RE1-silencing transcription factor (REST) and its possible role in skeletal muscle

RE-silencing transcription factor (REST) is a DNA binding protein able to assemble a repressor complex on Repressor Element 1 (RE-1) sequences, which are present near more than 1000 genes in the human genome. The N-terminus of REST binds mSin3A/B co-repressor and the histone-deacetylases HDAC1/2 proteins, whilst the C-terminus binds the Co-REST corepressor. REST is considered to be a repressor of neuronal genes in nonneuronal tissues, however it is now known that it has additional functions, ranging from pro-oncogenic and tumor suppressor activities, involvement in ageing and neurodegenerative diseases. REST has also been shown to play a role in cardiomyocyte differentiation and is expressed in skeletal muscle, although its function in these cells in unknown.

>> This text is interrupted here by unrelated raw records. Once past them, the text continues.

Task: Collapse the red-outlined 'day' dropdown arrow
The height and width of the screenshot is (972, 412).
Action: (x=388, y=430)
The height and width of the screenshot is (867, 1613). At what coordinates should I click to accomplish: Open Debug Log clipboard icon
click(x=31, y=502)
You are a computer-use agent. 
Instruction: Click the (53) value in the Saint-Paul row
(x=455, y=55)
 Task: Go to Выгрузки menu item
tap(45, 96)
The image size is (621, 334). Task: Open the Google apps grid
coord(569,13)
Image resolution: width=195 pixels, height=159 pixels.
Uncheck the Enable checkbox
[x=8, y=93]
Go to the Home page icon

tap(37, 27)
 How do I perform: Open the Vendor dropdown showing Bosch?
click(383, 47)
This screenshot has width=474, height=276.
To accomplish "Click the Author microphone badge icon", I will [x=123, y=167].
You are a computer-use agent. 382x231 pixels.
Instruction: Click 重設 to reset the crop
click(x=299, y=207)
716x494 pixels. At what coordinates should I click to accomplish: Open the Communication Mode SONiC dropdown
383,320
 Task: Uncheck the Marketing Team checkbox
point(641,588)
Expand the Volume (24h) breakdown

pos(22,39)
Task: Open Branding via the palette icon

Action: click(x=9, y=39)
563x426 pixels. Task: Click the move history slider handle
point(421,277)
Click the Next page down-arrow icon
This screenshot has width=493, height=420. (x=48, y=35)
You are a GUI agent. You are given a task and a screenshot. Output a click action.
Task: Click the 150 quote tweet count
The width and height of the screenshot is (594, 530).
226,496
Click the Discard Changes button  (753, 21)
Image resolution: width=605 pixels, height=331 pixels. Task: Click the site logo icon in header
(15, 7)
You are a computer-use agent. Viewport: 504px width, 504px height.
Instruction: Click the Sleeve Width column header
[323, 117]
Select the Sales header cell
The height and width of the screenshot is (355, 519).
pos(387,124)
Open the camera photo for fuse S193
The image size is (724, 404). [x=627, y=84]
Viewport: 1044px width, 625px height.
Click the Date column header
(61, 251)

On this note, the transcriptional network which drives the myogenic differentiation and regeneration programs is accompanied by epigenetic modifications which involve HDACs and, importantly REST is able to form a transcriptional repression complex with HDACs. Therefore we decided to further investigate the role of REST and HDACs in striated muscles. We generated a conditional knockout mouse model using the LoxP-CRE technology, with CRE expressed by the muscle-specific MyoD promoter. Our results show that upon REST deletion in skeletal muscle, physical performance seems to improve and the diameter of muscle fibers is reduced, suggesting the presence of a muscle regeneration process. Furthermore, the amount of satellite cells does not vary from wild-type condition. Altogether, our hypothesis is that REST may form a transcriptional complex able to regulate muscle differentiation.